I have a pepper cory, who is missing an eye, he has been dubbed the name Eyesik (Issac). I've had him for about 6 months now and he doesn't seem to have grown at all! He's about 1inch at the moment, and at first I wasn't too worried because Cory cats grow slower than other fish but my group of adult peppered corys had laid a ton of eggs back in October and some managed to hatch and survive. Some of these fry are now larger than him! He's much darker than my other peppered corys, skinnier and his tail is angled upwards. He seems to eat like a piggy but he just isn't growing as he should. 
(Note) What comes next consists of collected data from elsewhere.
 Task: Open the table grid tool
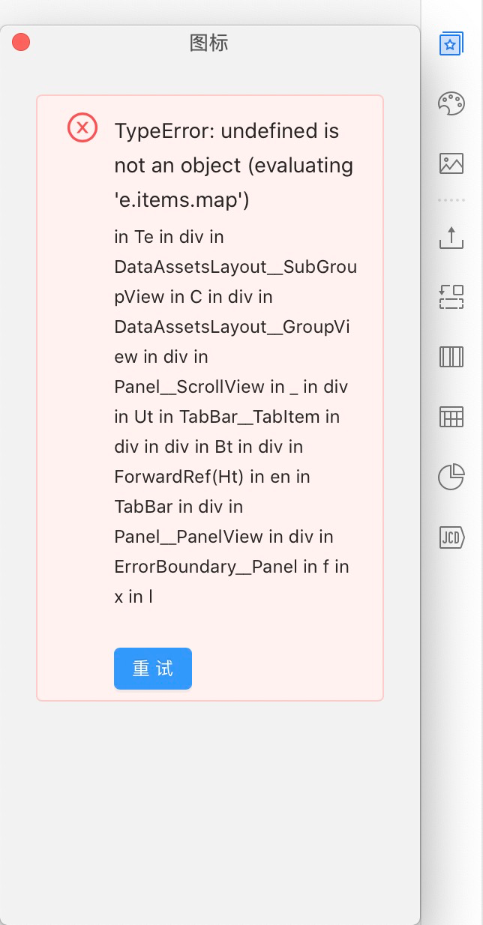pyautogui.click(x=451, y=416)
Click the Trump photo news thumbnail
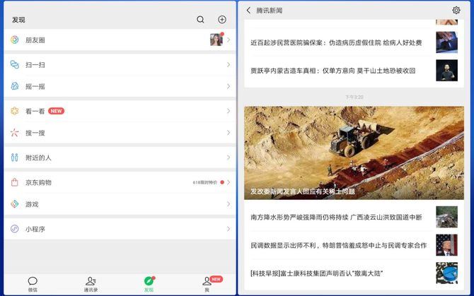This screenshot has width=474, height=296. pyautogui.click(x=446, y=245)
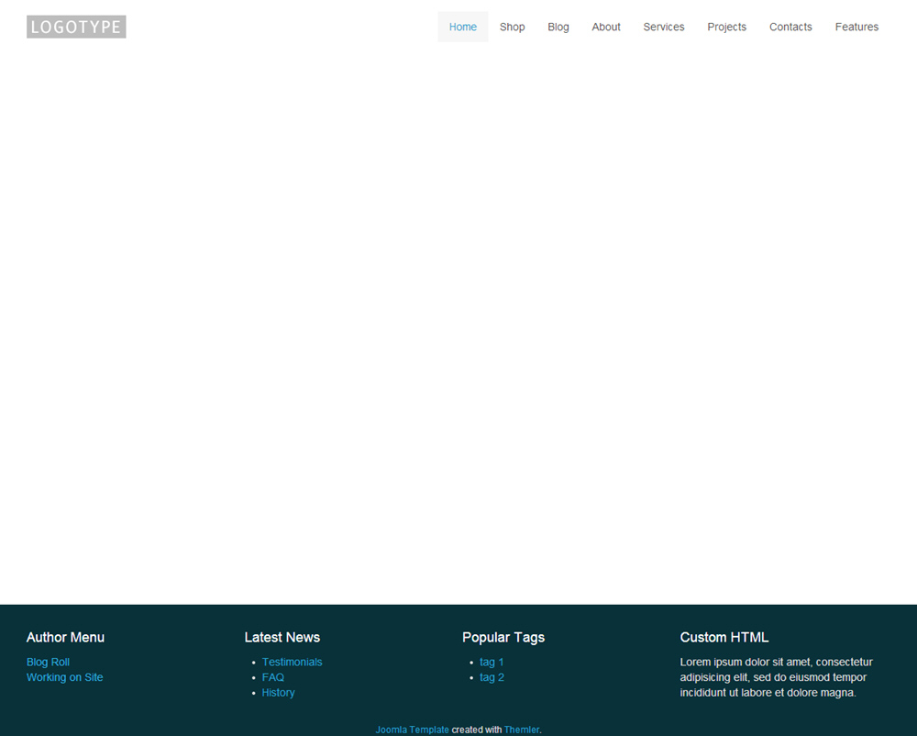Open Testimonials under Latest News
Image resolution: width=917 pixels, height=736 pixels.
[292, 662]
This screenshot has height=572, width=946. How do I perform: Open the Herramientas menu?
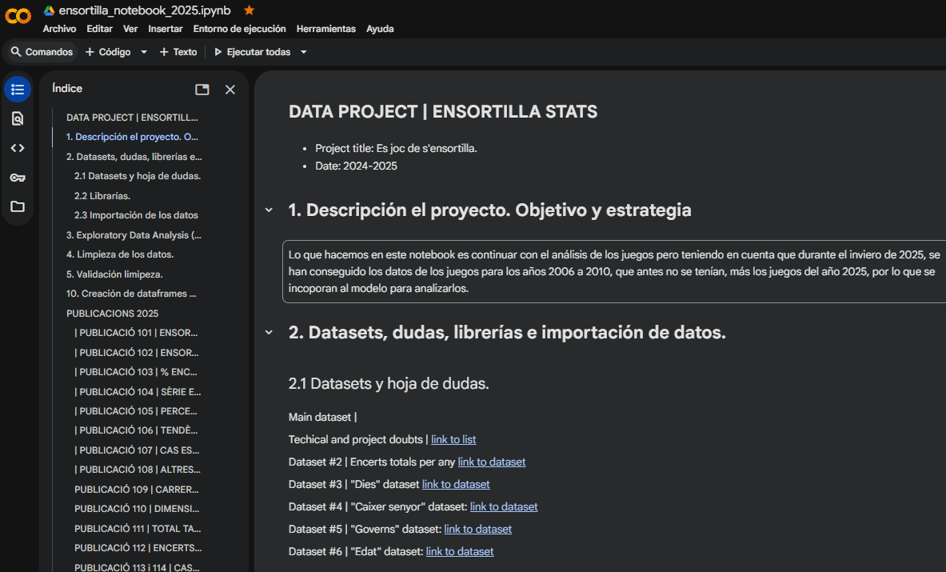pos(325,29)
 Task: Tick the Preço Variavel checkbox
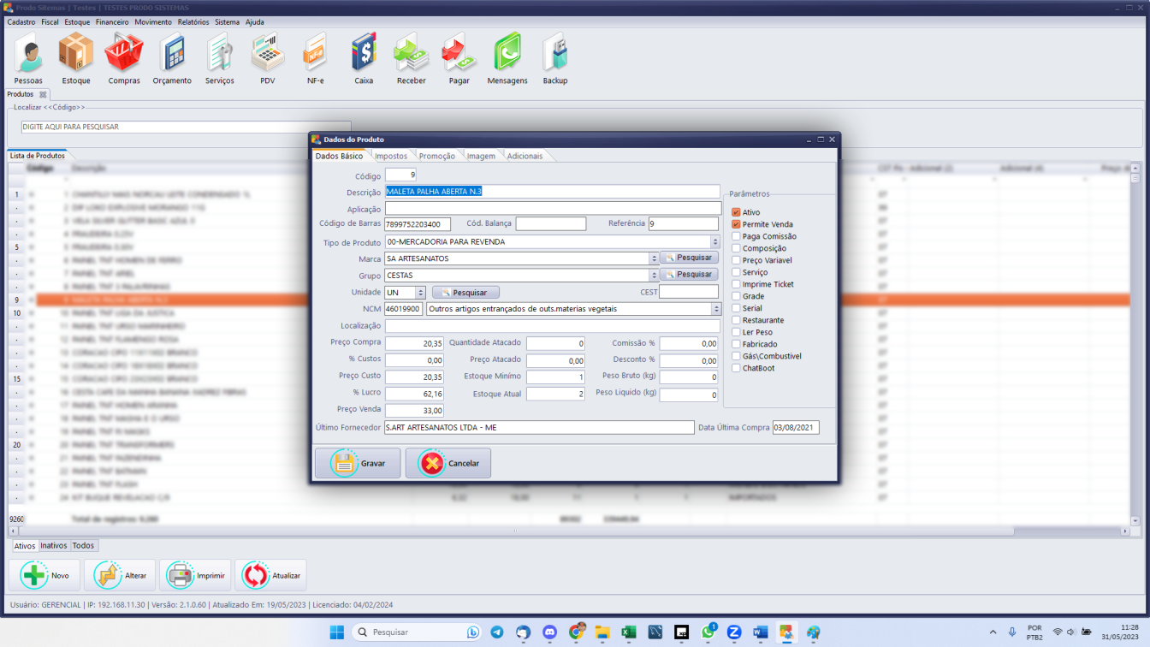click(x=736, y=260)
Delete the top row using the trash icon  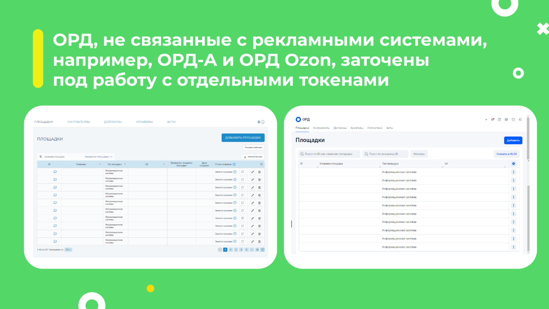(259, 172)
He is in a 29 gal planted tank with some adult and juvenile guppies, 4 adult female albino corys and 4 adult peppered corys and a bunch of juvenile peppered corys and 1 clown pleco. The juvenile corys will be going to bigger and better homes soon, as will some of the guppies.

Water parameters: 

Ammonia - 0ppm
Nitrite - 0ppm
Nitrate - 10ppm
pH - ranges between 7.5-7.8 

Is his lack of growth due to stunting, or genetics, or parasites? He acts very typical of a cory, but sometimes I'll find him floating a bit, as if his swim bladder isn't working properly.

Edit: 
First Photo - Eyesik is on the left/bottom by the log, in comparison to one of the juveniles on the right/top. 
Second Photo - Eyesik is on the right/top, while the juvenile is on the bottom. 

The albino corys are all female (as far as I can tell), and are about 2-2 1/2 inches


----------



## aefeather (Dec 19, 2017)

I'm no Cory expert, but could he be of the dwarf variety? He looks to be about the size of a dwarf Corydora.


----------



## RussellTheShihTzu (Mar 19, 2013)

I agree with aefeather: He appears to be my favorite Cory, Habrosus. They are also called "Salt and Pepper Cory" so that could be how you got him.


----------



## ajaemily (Mar 22, 2017)

Thanks for your inputs!

He may be a hasbrosus, although when I look closer at him his patterning isn't the same as the hasbrosus. I got him alongside another peppered cory (plateaus) who is the father of the current juveniles. I'll try to get a better photo of his patterning and shape, he doesn't sit still very often.


----------



## RussellTheShihTzu (Mar 19, 2013)

My Habrosus have various patterns.


----------